BEGIN Data
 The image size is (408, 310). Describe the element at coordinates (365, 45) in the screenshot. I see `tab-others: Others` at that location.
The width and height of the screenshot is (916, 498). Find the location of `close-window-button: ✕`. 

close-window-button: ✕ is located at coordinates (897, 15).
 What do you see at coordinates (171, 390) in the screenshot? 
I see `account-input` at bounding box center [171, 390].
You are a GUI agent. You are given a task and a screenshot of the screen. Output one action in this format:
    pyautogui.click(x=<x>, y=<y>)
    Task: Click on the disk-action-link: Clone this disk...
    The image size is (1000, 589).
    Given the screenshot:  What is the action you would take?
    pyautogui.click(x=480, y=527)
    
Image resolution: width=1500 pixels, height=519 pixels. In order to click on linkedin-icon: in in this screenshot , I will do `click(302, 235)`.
END Data
BEGIN Data
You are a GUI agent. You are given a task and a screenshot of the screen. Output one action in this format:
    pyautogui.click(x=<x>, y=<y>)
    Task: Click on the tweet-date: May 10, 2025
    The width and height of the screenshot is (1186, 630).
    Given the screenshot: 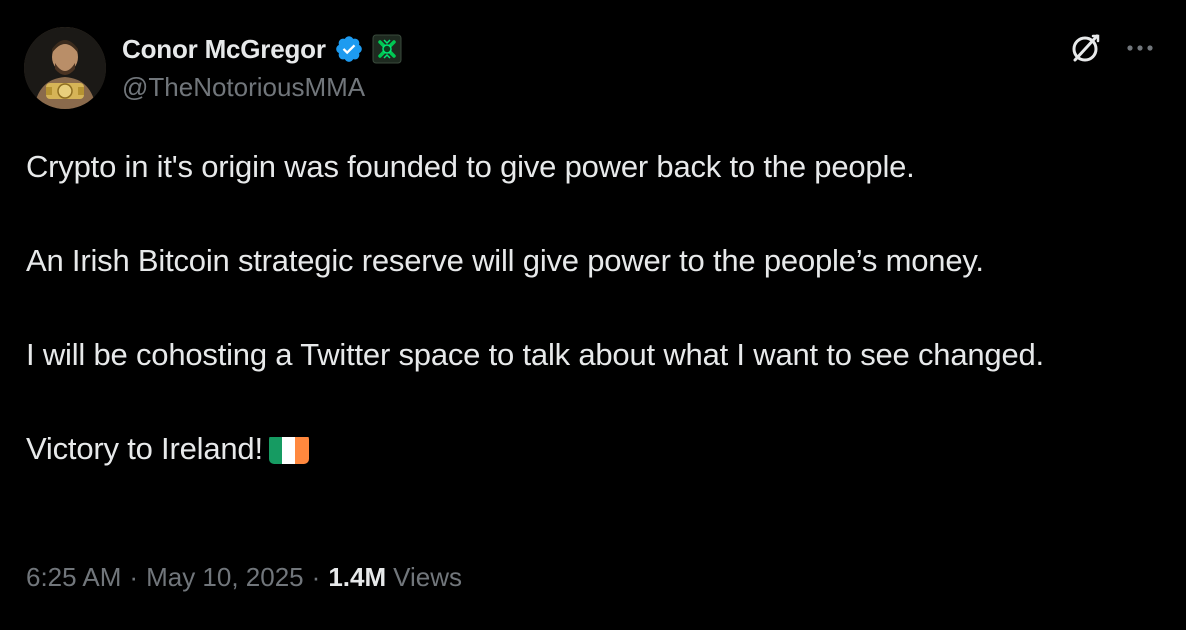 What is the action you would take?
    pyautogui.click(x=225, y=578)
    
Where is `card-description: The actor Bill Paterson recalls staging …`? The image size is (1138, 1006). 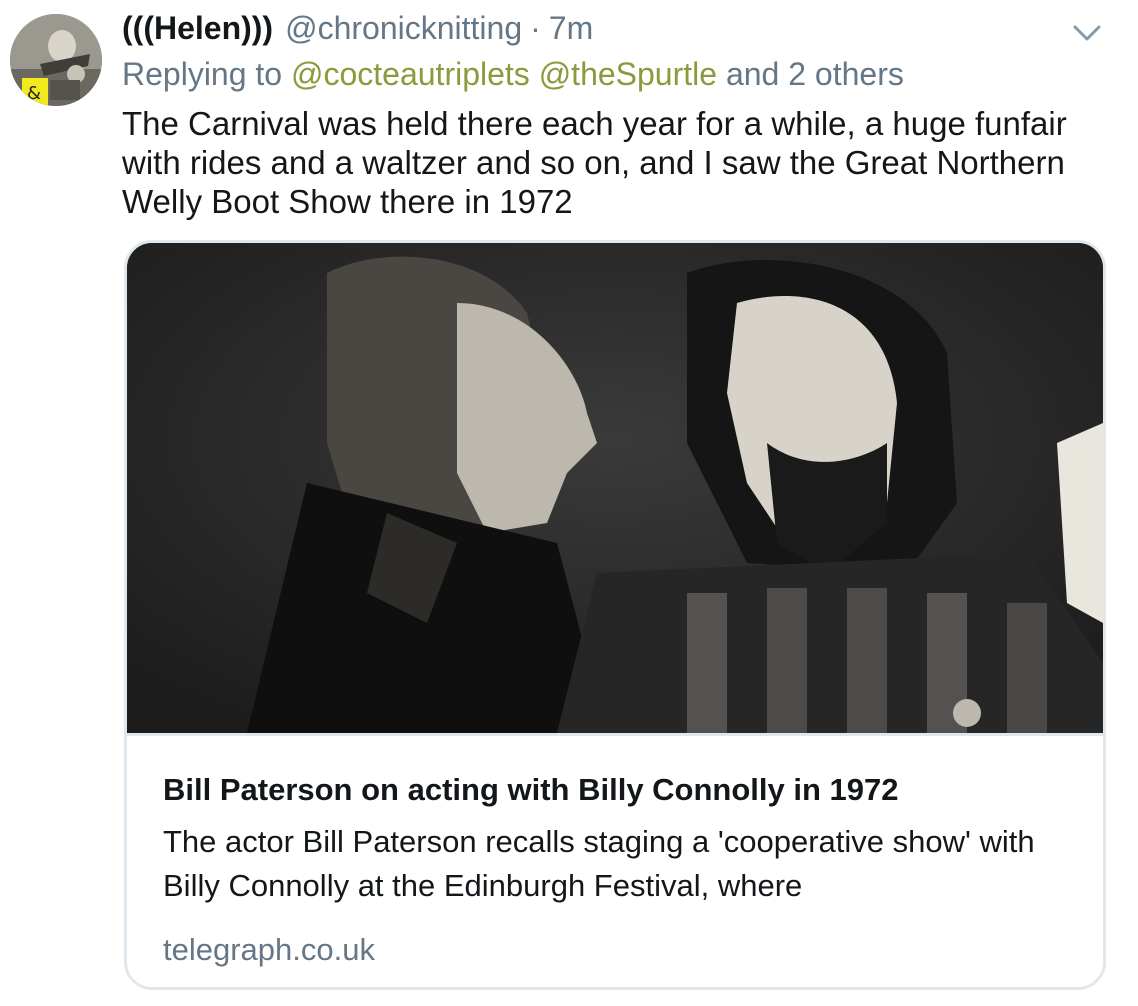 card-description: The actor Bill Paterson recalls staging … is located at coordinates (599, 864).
END Data
> What you are asked to do
Identify every line in the records that contains the word "location" and copy each of those lines.

> Result below
 The image size is (408, 310). Describe the element at coordinates (365, 45) in the screenshot. I see `tab-others: Others` at that location.
The width and height of the screenshot is (916, 498). Find the location of `close-window-button: ✕`. 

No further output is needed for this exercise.